On March 5-6, 2014, I attended the 7th annual Future of Genomic Medicine (FoGM) conference [PDF 778.13 KB], hosted by Dr. Eric Topol at the Scripps Translational Science Institute. The audience included more than 500 participants from various fields including genomics, clinical medicine, laboratory medicine, industry, economics, social and communication sciences, patients and the press. The gathering featured a cast of outstanding presenters and panelists including Craig Venter, former Vice President Al Gore, the patient from the future [PDF 778.13 KB] and many others [PDF 778.13 KB]. This was an enthusiastic audience of early adopters who are working tirelessly to make the vision of genomic medicine a reality.
In my talk, I emphasized the current reality in this rapidly emerging field, including the need for both population and individual level perspectives to improving health, an evidence-based approach and the importance of collaboration between health care and public health. Nonetheless, the excitement at the conference for the bright future of genomic medicine was palpable with strong calls at the meeting for big data and implementation of whole genome sequencing, including the recently launched Craig Venter initiative, a private sector project to sequence thousands of people to discover causes of human diseases and interventions to address them.
A week after I came back from the meeting, we had a “reality check” in genomic medicine. In the March 12, 2014 issue of JAMA, Dewey et al. reported on their experience of implementing whole genome sequencing in 12 adult volunteers. Their genomes were sequenced, analyzed and reported to a panel of physicians. They found incomplete coverage of genes associated with Mendelian disorders, low reproducibility of detection of genetic variation, as well as uncertainty about clinically reportable findings. Greg Feero wrote an accompanying editorial reminding us that the field is still in its infancy and that its adoption in routine practice needs to be done with utmost care.
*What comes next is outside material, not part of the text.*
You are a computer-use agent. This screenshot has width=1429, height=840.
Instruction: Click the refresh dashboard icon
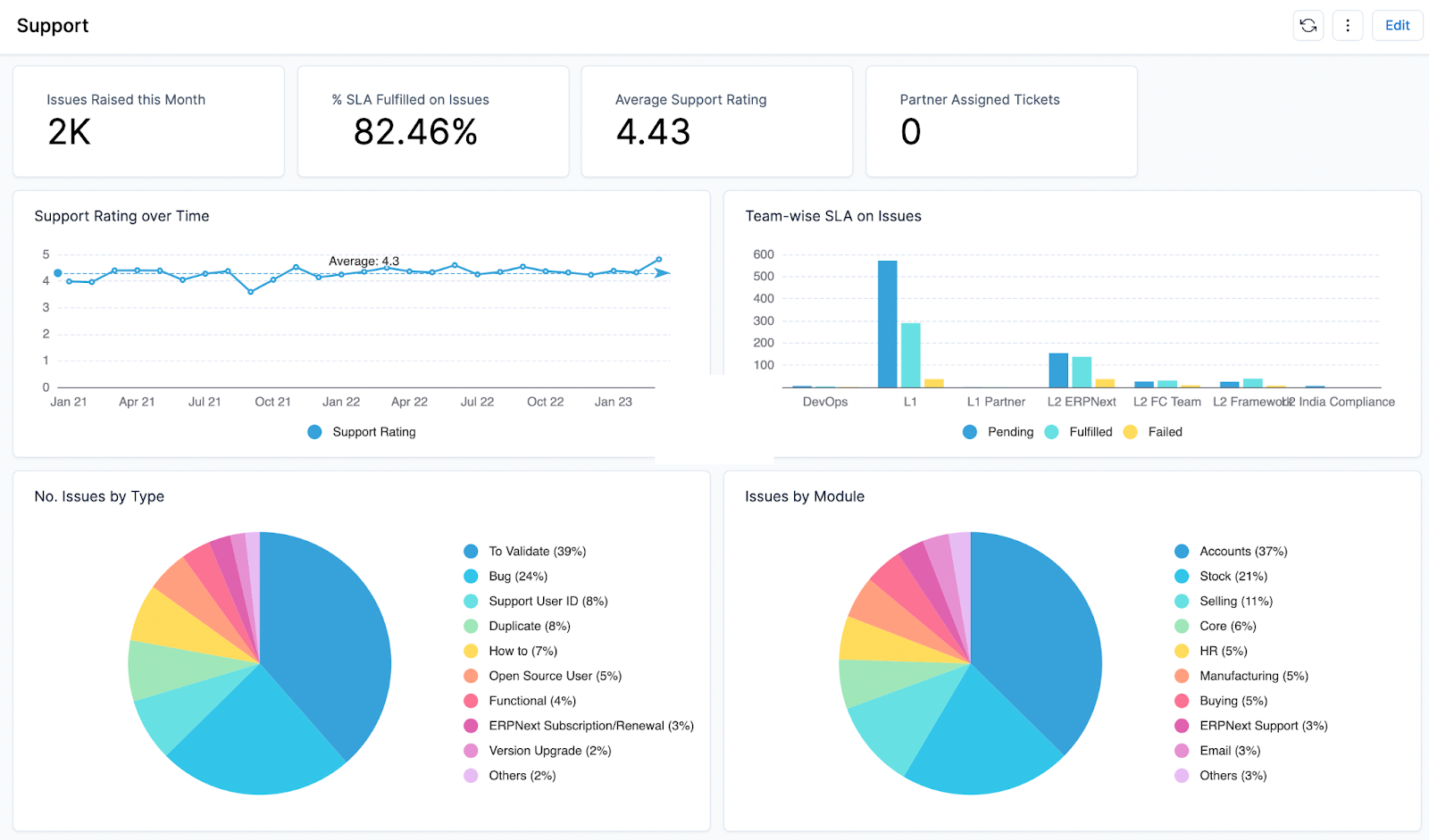point(1308,26)

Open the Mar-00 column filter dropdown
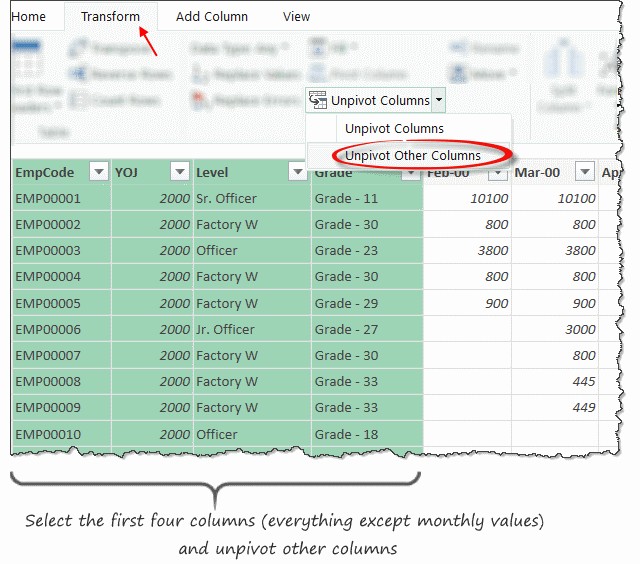tap(584, 172)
Dewey et al. presented data on the analytic performance of two commercially available WGS platforms. They show that many of the genes recently identified by the American College of Medical Genetics as having potentially high clinical impact were not covered sufficiently to achieve clinical variant detection without further confirmation. The authors also presented relatively high levels of disagreement in variant detection calls, especially for insertion/deletions in protein coding regions and those that could be related to disease. These platforms are known to have poor fidelity for these types of variants. Manual curation of about a hundred genetic variants for each participant required a median of 54 minutes per variant, resulting in moderate classification agreement between professionals. The process also reclassified 69% of genetic variants catalogued as disease causing in mutation databases to variants of lesser or unknown significance. There is widespread recognition that currently available databases have major limitations for clinical sequence interpretation. Therefore, the average practitioner right now should recognize that interpreting clinical implications consequences of rare and new genome variations remains difficult and costly even among experts.
Dewey et al. also explored the potential for downstream consequences of providing clinicians with genome data in healthy people. They shared standardized summary reports with three primary care providers and two medical geneticists not involved in the genome analysis, and examined their suggested action steps. The panelists suggested 1-3 additional tests or referrals per person costing several hundred dollars. There were fair to poor levels of agreement among physicians regarding what variations should be acted on, and what the next steps should be.
The selected small sample size of the study does not permit large scale generalization but the study points to current limitations in the use of WGS information in clinical care (especially in healthy people with low a priori risk of disease or disease precursors). Significant research work clearly remains to develop primary data and evidence synthesis to support the use of WGS in routine clinical care.
So how can we reconcile the excitement I witnessed at the Scripps meeting about the future of WGS in medicine and its current less than optimal reality in practice in 2014? I think we can have our cake and eat it too. At the Scripps meeting I reviewed a recently launched CDC 3-tier classification system of genomic applications, Using this schema, it is clear that the use of WGS in practice today is still a tier 3 application, especially among healthy individuals as the Dewey study showed. On the other hand, the potential for WGS in diagnosing rare, single-gene disorders seems to be more promising. Based on a recent technology assessment by Blue Cross Blue Shield Association [PDF 210.54 KB], we gave it a tier 2 status (potentially useful for informed decision making).
In case you have not checked the list lately, there are a growing number of tier 1 genomic applications that can improve health and prevent disease in millions of people. Some of these applications are poorly implemented in clinical practice, with significant disparities across segments of the population. The public health imperative calls for the need for widespread implementation of tier 1 applications now, across all segments of the population and the need to marshal public heath-health care collaboration to do so. At the same time, tiers 2 and 3 applications, including clinical WGS, require a robust translational research agenda before implementation in routine practice can be accomplished in a way that assures benefits will outweigh potential harms.
Although Francis Collins’s prediction in 1999 that the human genome will be used routinely in clinical practice by 2010 has not been quite fulfilled in 2014, we are on well on our way to make genomic medicine a reality in the foreseeable future.